Protonation of (C₅Me₅)Os(dfmpm)(CH₃) with either trifluoromethanesulfonic acid or bis(trifluoromethanesulfonyl)amine at −110°C in CDCl₂F (43) gives a product 1 that exhibits a singlet at the unusual chemical shift of δ −1.94 in the ¹H NMR spectrum. This value lies between the ¹H NMR chemical shift for the parent methyl resonance (δ 0.36) and the ¹H NMR chemical shifts of related osmium hydrides (δ −10 to −20) (42). Protonation of the ¹³C-labeled isotopolog (C₅Me₅)Os(dfmpm)(¹³CH₃) causes the ¹H NMR resonance at δ −1.94 to split into a doublet with J_CH = 126 Hz; the ¹³C NMR spectrum of the same species features a binomial pentet at δ −45.11 with the same coupling constant (Fig. 3). The size of the average C─H coupling constant, which is similar to the values of 124 and 127 Hz seen for Rh(PONOP)(CH₄)⁺ and (C₅H₅)Os(CO)₂(CH₄), respectively (32–34), rules out the possibility that the protonation product 1 is a classical osmium cis-methyl/hydride complex in which the hydride and methyl hydrogen atoms are exchanging rapidly on the NMR time scale. If this were the case, the three ¹J_CH coupling constants within the Os-CH₃ group would be approximately equal to the 131 Hz value seen in (C₅Me₅)Os(dfmpm)(¹³CH₃), whereas the ²J_CH coupling constant between the methyl carbon and the Os─H group would be close to zero: Exchange averaging would produce a J_CH coupling constant of at most ~100 Hz, which is inconsistent with the observed J_CH of 1. We therefore conclude that 1 is the methane coordination complex [(C₅Me₅)Os(dfmpm)(¹³CH₄)]⁺.

Fig. 3. ¹H and ¹³C NMR resonances for the coordinated methane ligand in [(C₅Me₅)Os(dfmpm)¹³CH₄]⁺ at −110°C in CDCl₂F.

A small quartet at δ −45.4 in the ¹³C NMR spectrum is due to residual (unprotonated) (C₅Me₅)Os(dfmpm)(¹³CH₃).

Above −110°C, [(C₅Me₅)Os(dfmpm)(CH₄)]⁺ releases methane (figs. S1 and S2) by a process that is first order in 1. An Eyring analysis (fig. S3) indicated that ΔH^‡ = 16 ± 2 kcal mol⁻¹ and ΔS^‡ = 18 ± 12 cal mol⁻¹ K⁻¹ and that ΔG^‡ = 12.8 ± 0.1 kcal mol⁻¹ at −100°C (44, 45). The positive entropy of activation is consistent with a dissociative mechanism. The experimental value for ΔG^‡ of 1 is in good agreement with the calculated binding energies of the model complex [(C₅H₅)Os(dfmpm)(CH₄)]⁺ (12.1 kcal mol⁻¹) and other σ-methane complexes (32–34). Having determined the identity and stability of the protonated complex 1, we then turned to isotopic labeling studies to determine its structure.

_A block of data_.
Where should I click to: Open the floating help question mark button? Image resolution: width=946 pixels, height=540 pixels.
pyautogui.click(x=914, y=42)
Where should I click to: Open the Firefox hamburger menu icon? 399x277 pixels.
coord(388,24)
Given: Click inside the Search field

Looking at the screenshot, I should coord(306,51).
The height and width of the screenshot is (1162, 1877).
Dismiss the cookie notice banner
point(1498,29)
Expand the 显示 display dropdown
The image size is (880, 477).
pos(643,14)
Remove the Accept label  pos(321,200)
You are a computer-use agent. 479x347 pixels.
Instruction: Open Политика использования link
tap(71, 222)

_TASKS AND EXERCISES_.
**A.** Answer these from the passage on the osmium methane complex:
(i) At what temperature and in what solvent was the protonation carried out?
(ii) What J_CH value appears in the doublet from the ¹³C-labeled isotopolog?
(iii) What value of ΔG^‡ did the Eyring analysis give at −100°C?
**B.** Duplicate the rows, unchanged, covering the stretch from the row containing "Given: Click inside the Search field" through the row containing "Remove the Accept".
The text and the rows have no connection to each other.

_FULL SOLUTIONS_.
**A.**
(i) At −110°C in CDCl₂F.
(ii) 126 Hz.
(iii) 12.8 ± 0.1 kcal mol⁻¹.

**B.**
Given: Click inside the Search field

Looking at the screenshot, I should coord(306,51).
The height and width of the screenshot is (1162, 1877).
Dismiss the cookie notice banner
point(1498,29)
Expand the 显示 display dropdown
The image size is (880, 477).
pos(643,14)
Remove the Accept label  pos(321,200)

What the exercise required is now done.